Galena Resumes Flood-damage Rebuilding in Earnest After Long Winter Break
Residents of Galena are busy repairing and rebuilding some of the 200 homes that were damaged or destroyed by Yukon River floodwaters during last year’s breakup. Some of the residents are having their homes elevated above flood level as a precaution against future flooding.
It’s only early May, but the construction season is already well under way in Galena. And local Tribal Council administrator March Runner says it’s about to get even busier, as residents who’d holed-up in Fairbanks and elsewhere for the winter return to pick up where they left off last fall, when they ran out of time as the snow flew.
“Some people were not able to return to Galena, and they’re coming back and they’re looking at their homes,” Runner said. “And some people weren’t able to get supplies in in time to work on their homes last year, or to complete their homes, and that’s the work they’ll be doing this summer.”
Runner says residents are taking advantage of this spring’s mild weather and an infusion of federal and state funding to resume the task of rebuilding Galena.

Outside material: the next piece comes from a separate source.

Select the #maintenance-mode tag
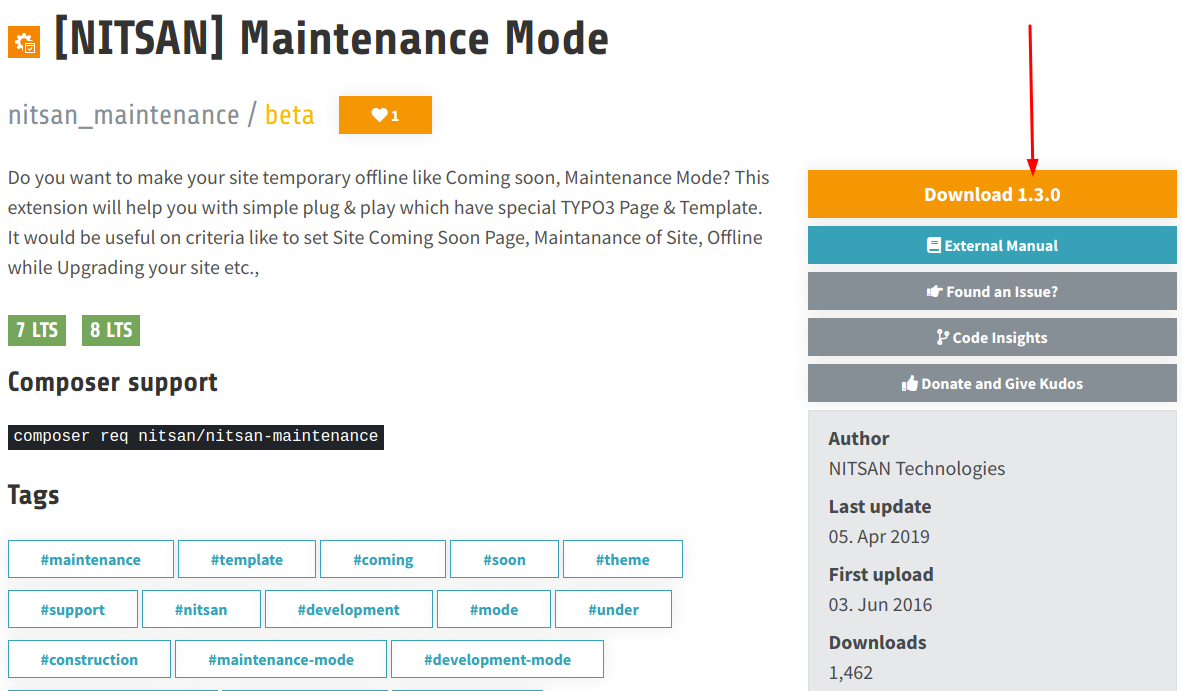This screenshot has width=1182, height=691. [x=280, y=659]
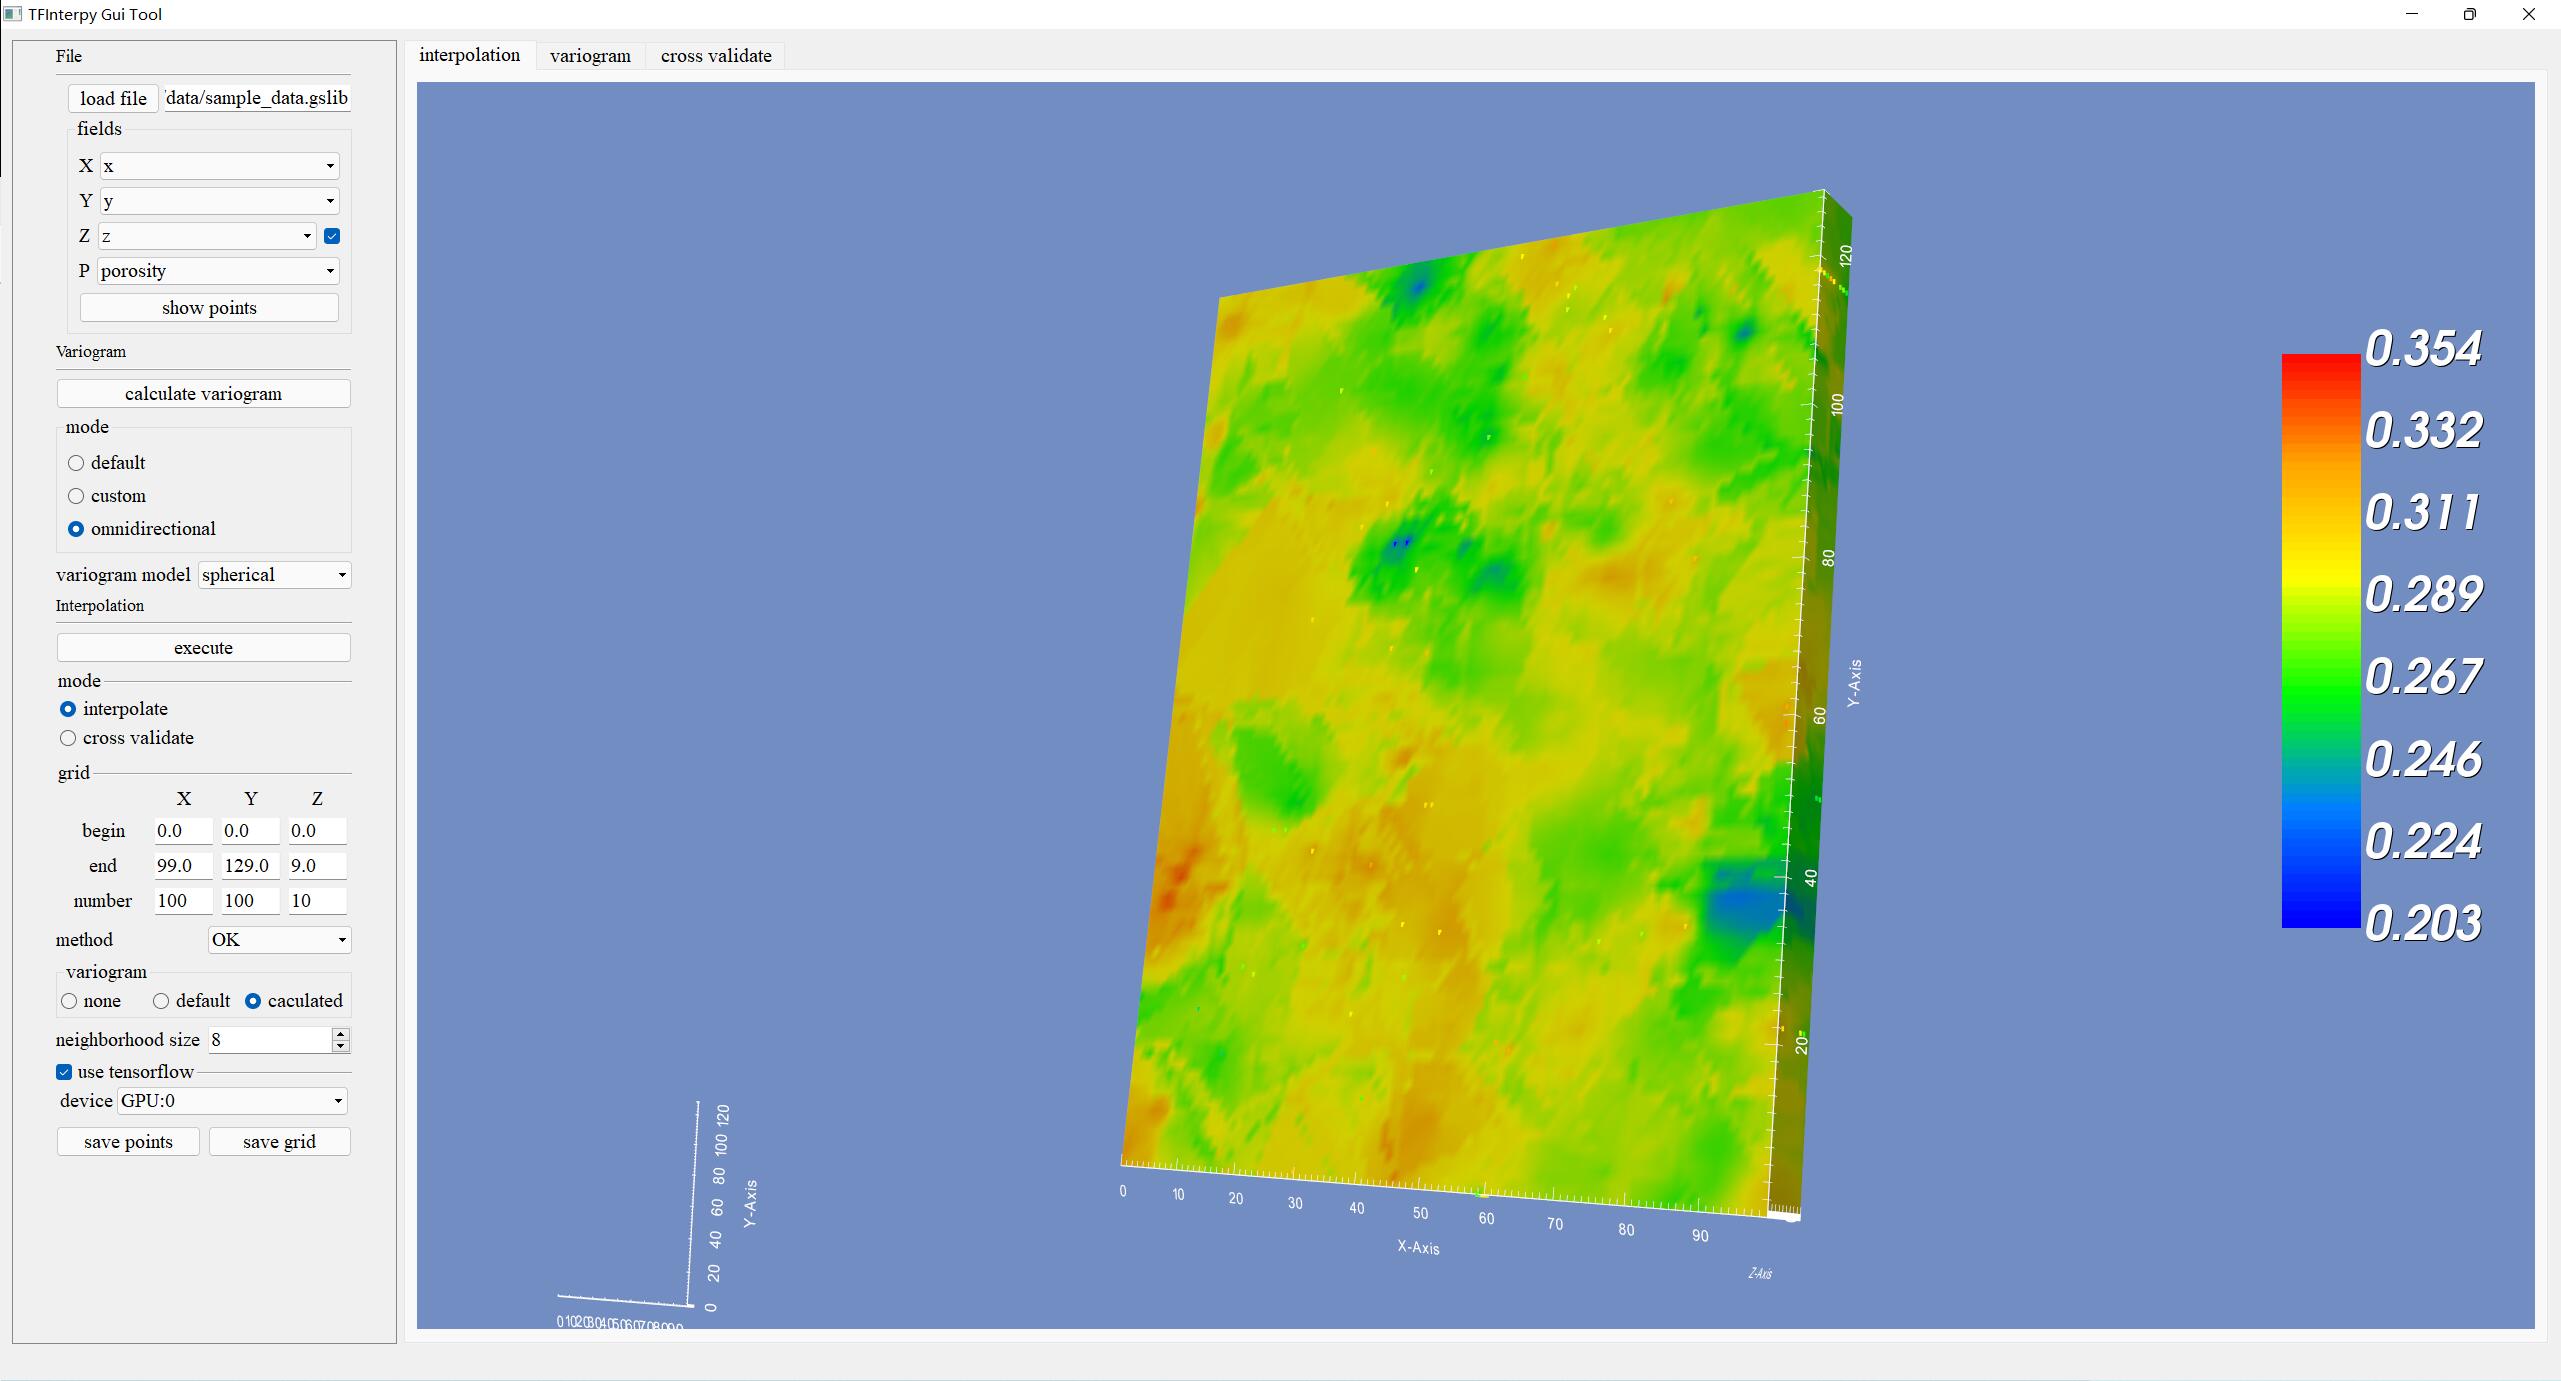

This time last year, break-up flooding was about to hit the town, carrying chunks of ice as big as a truck, crushing any structure in its path.
“There is a lot of work to be done,” she said.
Runner says there are two programs under way in Galena to help residents get back into their own homes. Both are mainly funded by the Federal Emergency Management Agency, or FEMA.
“In one program, FEMA is assisting a certain group of people with FEMA volunteers to come in and work on these homes to build and/or repair, she said. “And then there’s another program where we have Samaritan’s Purse coming in and they are helping rebuild and repair some homes.”
Samaritan’s Purse is a faith-based disaster-relief program. Volunteers with that group and another affiliated with the United Methodist Church are helping Galena rebuild.
Runner says one of the two programs will pay for raising some of renovated homes by at least two feet above 135 feet of elevation to protect them from all but the worst flooding.
A spokesman for the state Division of Homeland Security and Emergency Management says the program to raise the elevation of the homes is being funded with $1.3 million from FEMA and about $430,000 from the state.